Action item: Print the data below exactly, but only the lines from the one containing "Fire resistance test" down to the one containing "Driving Climate Change", inclusive.

Excerpted records:
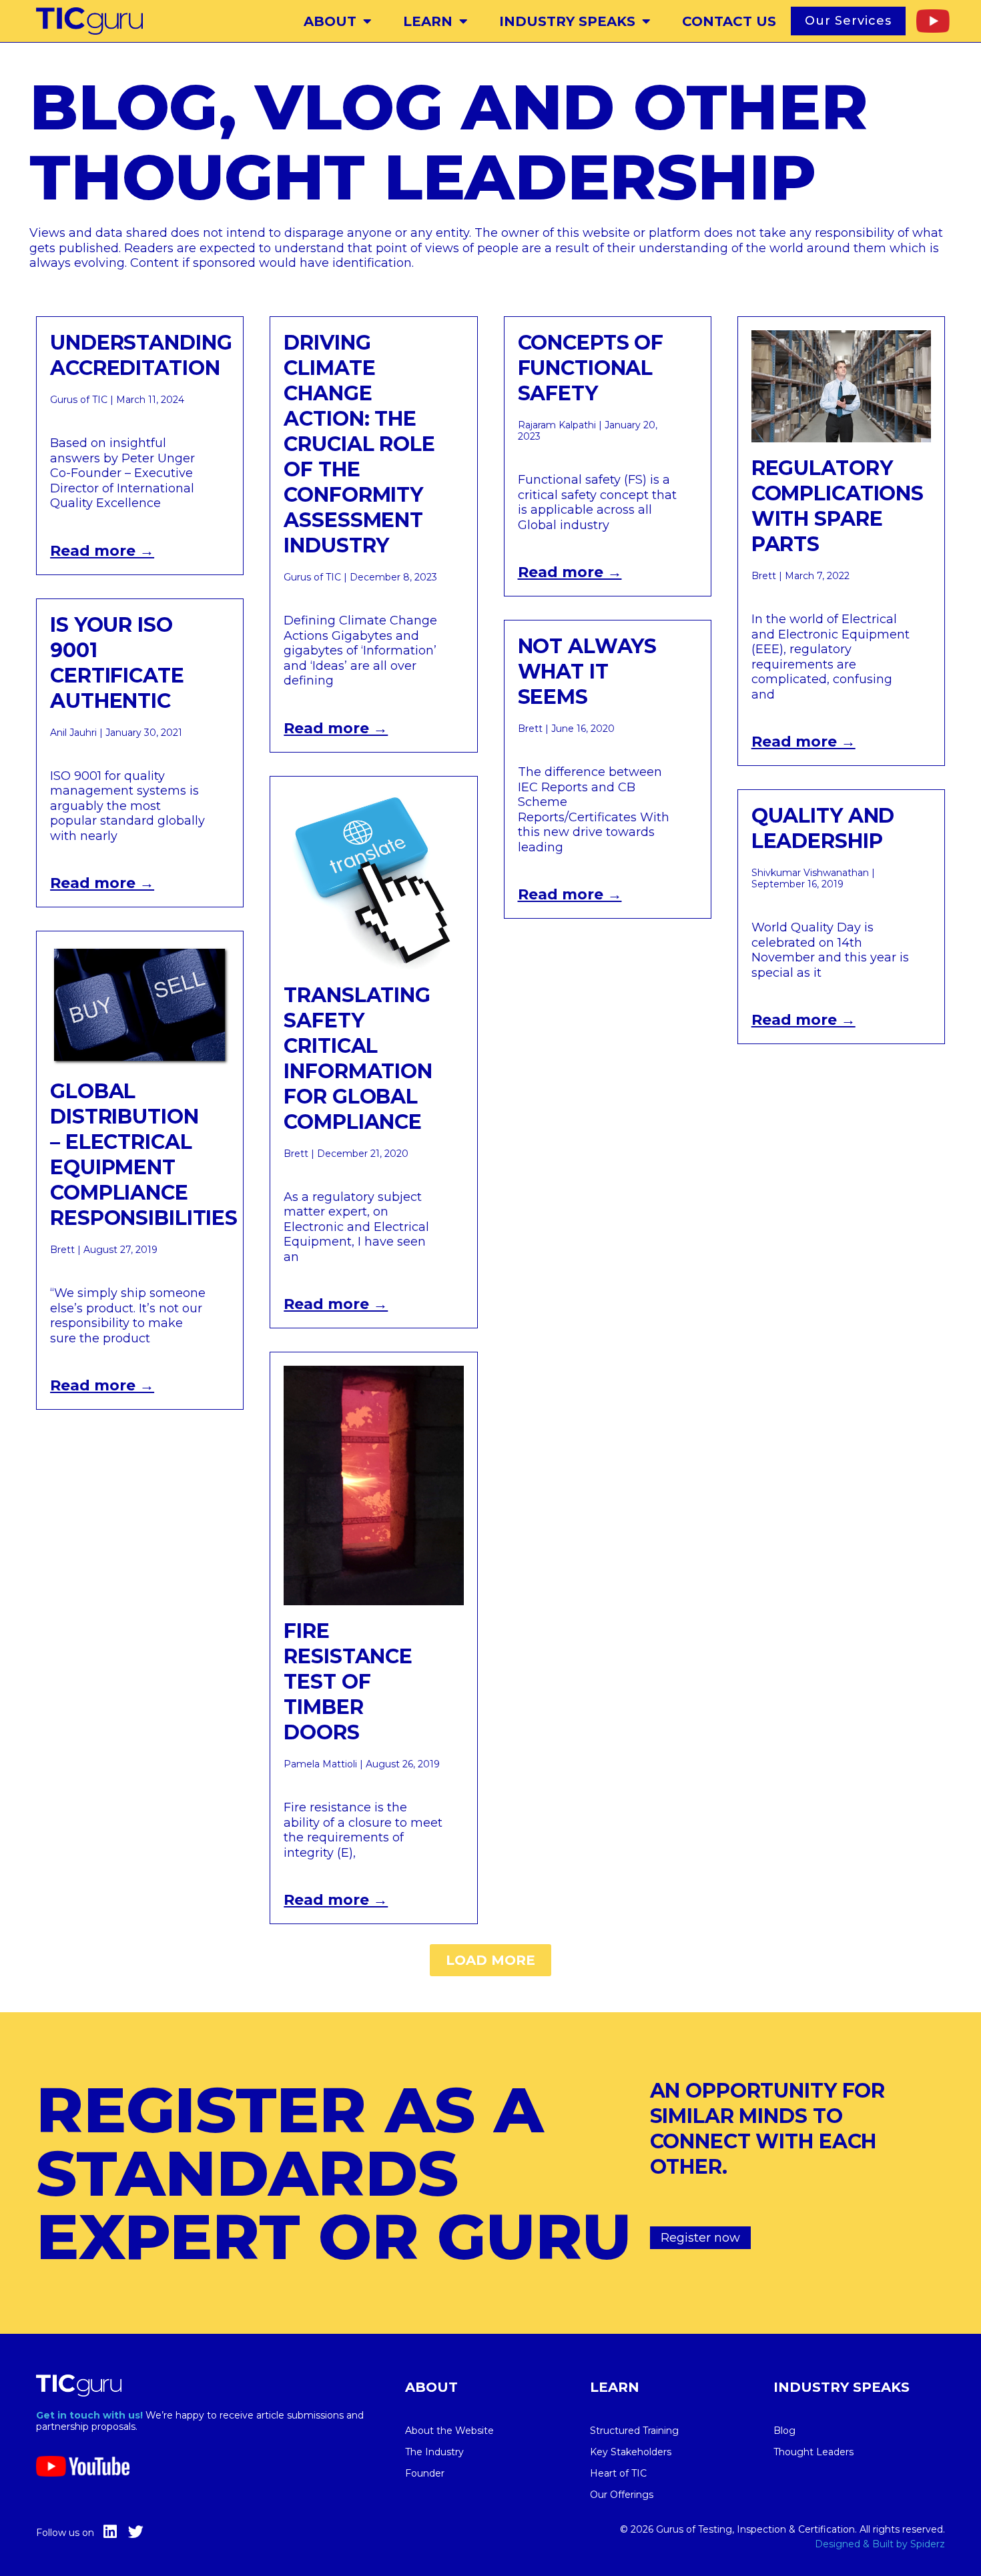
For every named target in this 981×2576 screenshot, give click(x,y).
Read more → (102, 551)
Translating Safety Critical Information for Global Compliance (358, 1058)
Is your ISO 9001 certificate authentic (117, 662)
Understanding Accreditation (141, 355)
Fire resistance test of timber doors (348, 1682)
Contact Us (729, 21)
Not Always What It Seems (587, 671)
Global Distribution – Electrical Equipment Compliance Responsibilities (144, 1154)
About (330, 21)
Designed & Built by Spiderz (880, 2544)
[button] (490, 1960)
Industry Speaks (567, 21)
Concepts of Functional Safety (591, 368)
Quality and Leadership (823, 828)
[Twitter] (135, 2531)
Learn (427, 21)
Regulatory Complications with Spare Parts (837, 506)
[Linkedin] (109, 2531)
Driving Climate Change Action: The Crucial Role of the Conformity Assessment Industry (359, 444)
* * *
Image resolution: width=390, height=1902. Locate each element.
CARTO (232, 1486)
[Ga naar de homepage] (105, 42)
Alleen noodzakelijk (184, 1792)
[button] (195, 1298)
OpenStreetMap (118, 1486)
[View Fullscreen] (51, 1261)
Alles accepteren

Result of the exercise:
Fire resistance test of timber doors (348, 1682)
Contact Us (729, 21)
Not Always What It Seems (587, 671)
Global Distribution – Electrical Equipment Compliance Responsibilities (144, 1154)
About (330, 21)
Designed & Built by Spiderz (880, 2544)
[button] (490, 1960)
Industry Speaks (567, 21)
Concepts of Functional Safety (591, 368)
Quality and Leadership (823, 828)
[Twitter] (135, 2531)
Learn (427, 21)
Regulatory Complications with Spare Parts (837, 506)
[Linkedin] (109, 2531)
Driving Climate Change Action: The Crucial Role of the Conformity Assessment Industry (359, 444)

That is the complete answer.